Whereas ExxonMobil is a blue-chip value play and Chevron is a production growth story, Eni is an aggressive, out-of-consensus turnaround story.

Unlike the other integrated oils I cover, Eni is a combination of three basic businesses: upstream exploration and production, downstream refining and a gas and power utility division.

The latter division imports gas into the EU and resells gas to customers in its native Italy and other European countries. This segment also owns power plants around Italy and operates like a traditional utility. The gas and power business suffered in 2009 because of weak demand for natural gas and power across the EU and in Italy–a product of the languishing economy.

According to Eni’s projections, EU gas demand fell 7.4 percent in 2009 from 2008 levels. For Italy, demand is off more than 12 percent from pre-crisis levels.

I’ve written extensively about the market’s ongoing concerns about fiscal austerity in Europe and sovereign credit issues on the Continent. These macroeconomic fears raise concerns about the potential for continues weakness in Eni’s gas and power division. Since the division accounted for about 30 percent of net income last year, it remains a concern.
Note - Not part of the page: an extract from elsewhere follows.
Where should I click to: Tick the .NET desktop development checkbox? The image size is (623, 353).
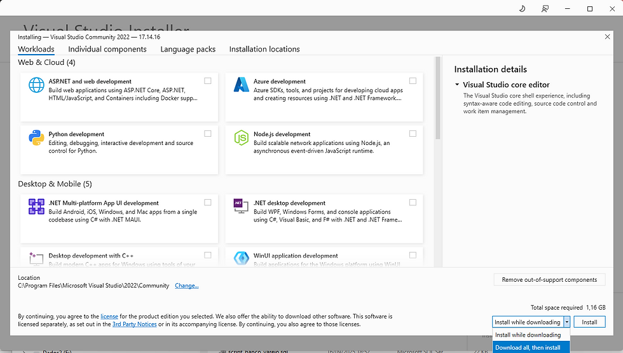413,202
I expect gas and power sales to be weak in 2010 and 2011, but this is a well-known issue that’s already reflected in Eni’s valuation and Wall Street’s general negativity toward the stock. I expect slow growth in Europe but no outright recession. Over the long term, Europe’s efforts to cut carbon emissions bode well for natural gas demand, as the commodity is the cleanest fossil fuel.

The firm’s downstream operations lost money in 2009, hit by weak refining margins. But improving profitability in this segment should make it less of a drag this year.
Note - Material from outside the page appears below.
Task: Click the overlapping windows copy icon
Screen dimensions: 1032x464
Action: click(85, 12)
Eni’s upstream operations are its crown jewel and could provide upside to the consensus view. Production was flat in 2009 after production cuts implemented by OPEC are factored out. As oil demand recovers, OPEC should raise its quotas, eliminating this issue. And the situation has already improved because many OPEC members are producing more than their quota to take advantage of rising oil prices.

In addition, Eni hosted a seminar on June 7 to discuss the company’s upstream opportunities, firming up expectations. Management reiterated guidance for slightly higher production this year and highlighted a solid growth outlook of around 2.5 percent annualized through 2013.

Eni has always had a strong position in Africa, a natural expansion opportunity for an Italian firm. Not surprisingly, the company sees plenty of opportunities in Africa going forward. Eni highlighted some successes boosting production and recovery factors from key oilfields and gas plays in North Africa. Eni is the top producer in Egypt, Libya, Tunisia and Algeria.

Over the long haul, Eni has some expansion and exploration opportunities in West Africa, one of the hottest offshore production markets. The list includes onshore and offshore plays in Ghana, Gabon and Mozambique. Eni is already a significant producer in Nigeria, Angola and the Congo and is targeting 9 percent annualized growth from the region through 2013. Outside its core African markets, Eni has potential in Venezuela, the Arctic Barents Sea and Western Australia.

One of the single largest projects on Eni’s plate is the development of Iraq Zubair field, a play whose output has suffered from political factors for decades. Nevertheless, production is at 180,000 barrels per day, and Eni estimates that it can hit the target rate of 700,000 barrels per day by 2013 and reach 1.2 million per day by 2020. Although these estimates strike me as high, there’s no question that Eni has significant upside from current production levels.

Another concern that’s weighed on Eni over the past two years is that it has more debt than most of the Big Oils and has been lower its dividend on a couple of occasions since 2008. Another cut appears unlikely unless oil prices fall below USD60 a barrel and remain at depressed levels for some time.

The local shares pay a total of EUR1 each year. But the NYSE-traded American depositary receipt (ADR) represent ownership of two local shares. Therefore, the dividend to ADR holders should be around 1 euro twice per year.

The actual dollar amount you receive by owning the ADRs depends entirely on the dollar-euro exchange rate. Eni continues to rate a buy under 52.